***** STUDY MATERIAL *****

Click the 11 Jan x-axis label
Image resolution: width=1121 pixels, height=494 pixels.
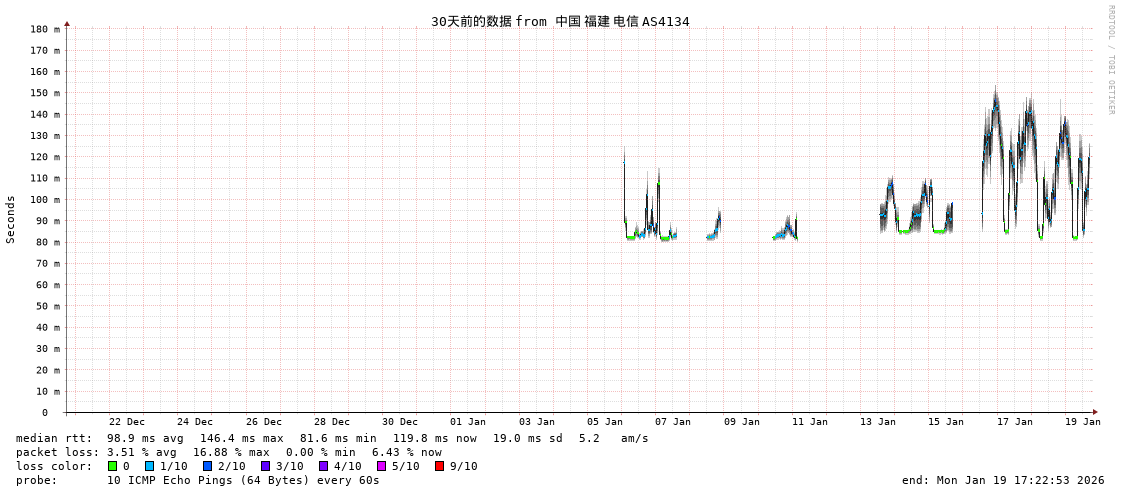pyautogui.click(x=809, y=422)
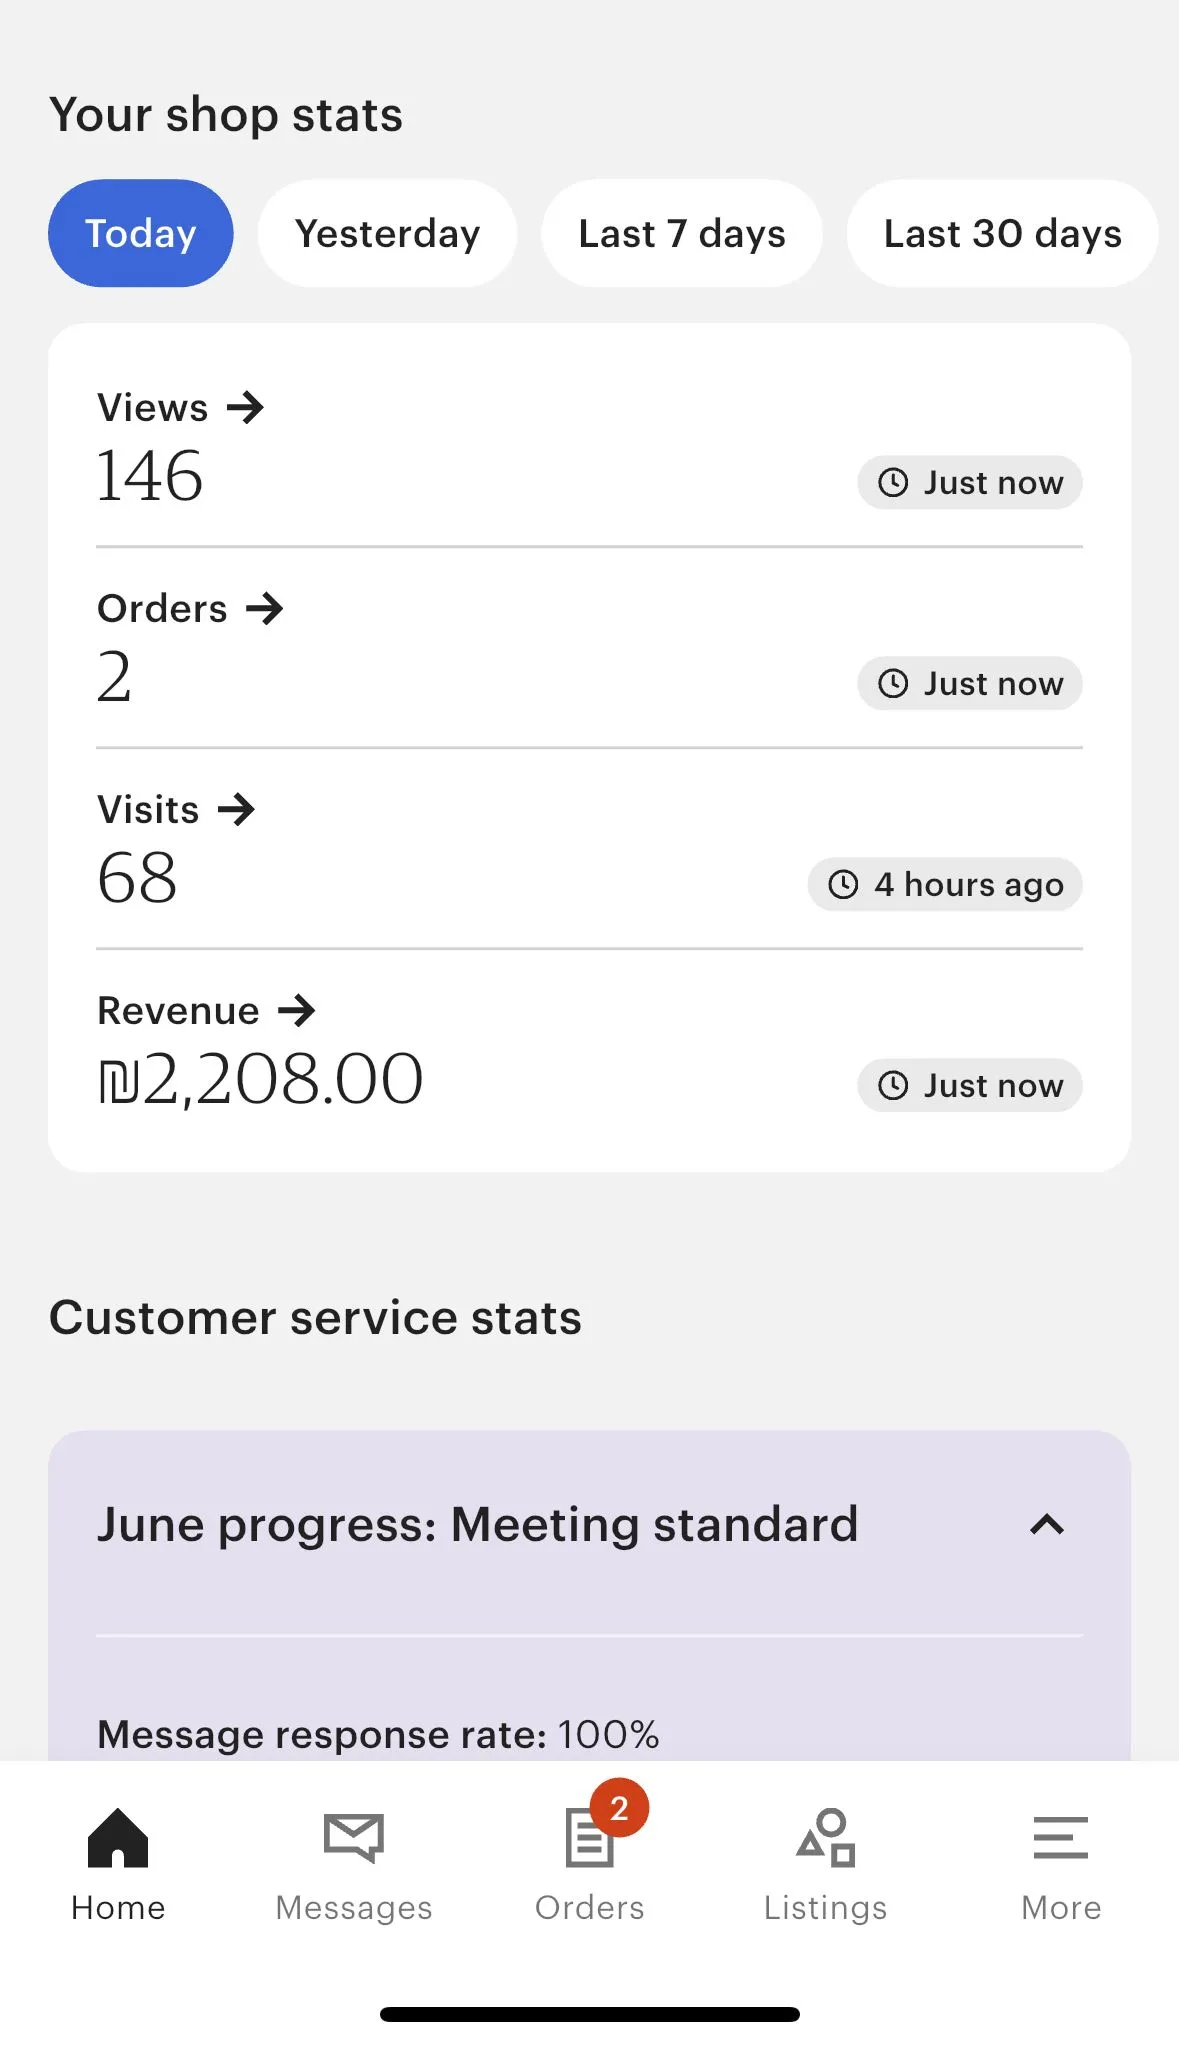Switch stats to Last 7 days
The width and height of the screenshot is (1179, 2046).
click(682, 234)
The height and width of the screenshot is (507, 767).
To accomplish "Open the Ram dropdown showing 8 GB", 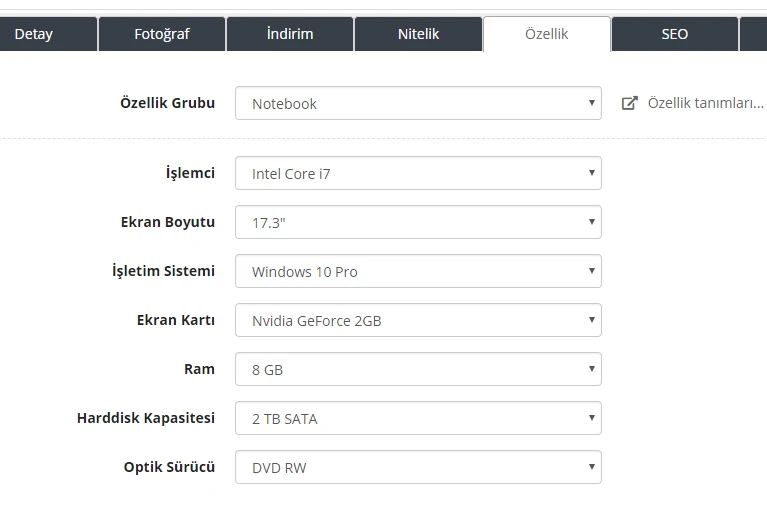I will [x=418, y=369].
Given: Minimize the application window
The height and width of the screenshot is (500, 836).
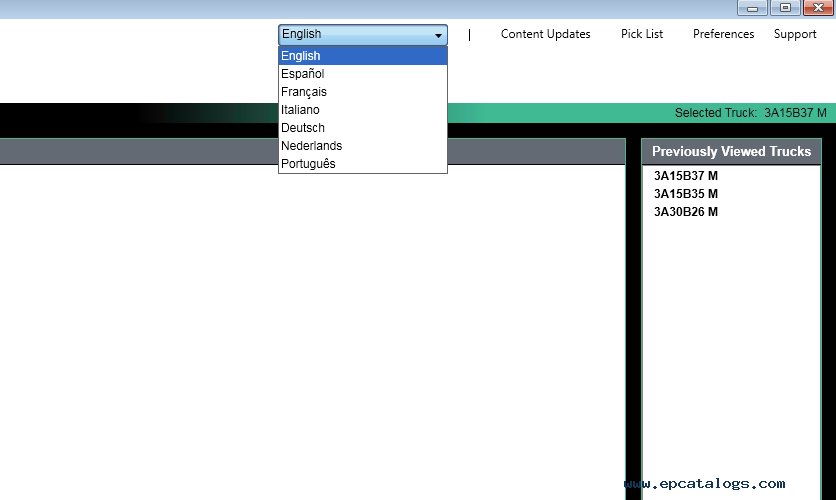Looking at the screenshot, I should click(752, 8).
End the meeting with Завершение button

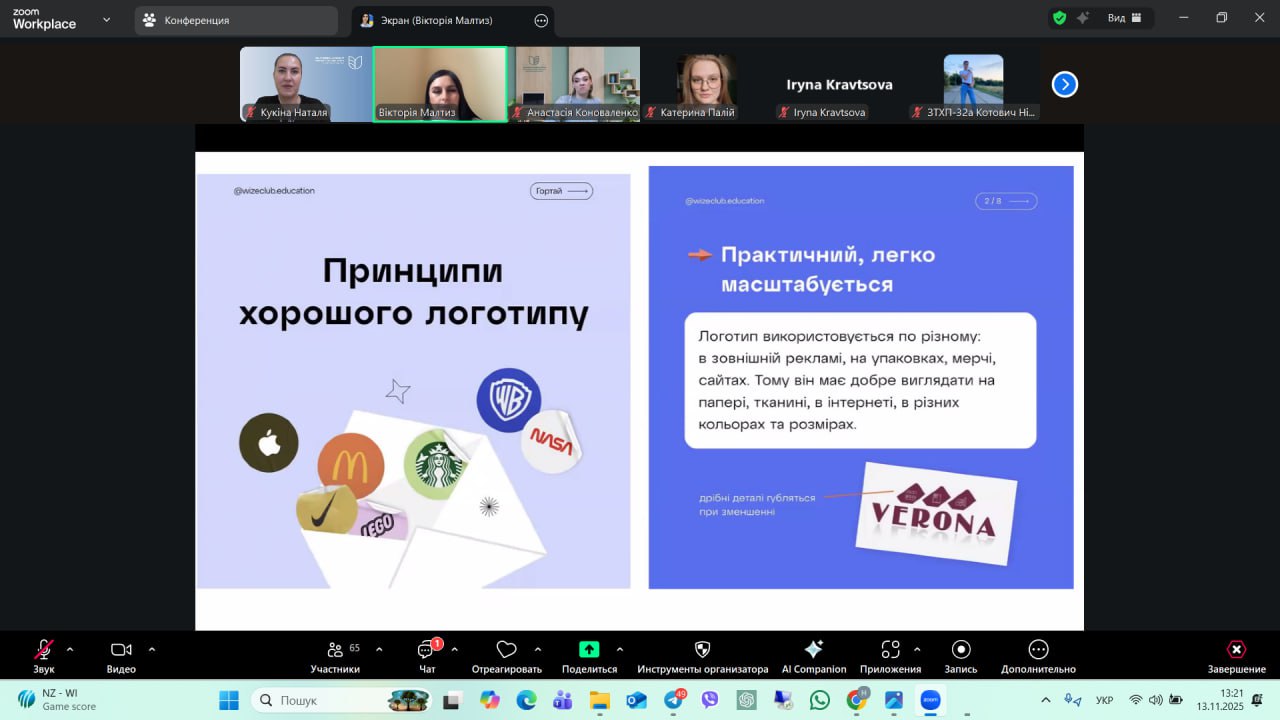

*****

ASSIGNMENT — The range to set down runs from the line containing "The height and width of the screenshot is (500, 836)." through the final line of the data, both ends included; give it exactly and drop the pictures.

RESULT OF THE TASK —
The height and width of the screenshot is (500, 836).
Looking at the screenshot, I should click(752, 8).
End the meeting with Завершение button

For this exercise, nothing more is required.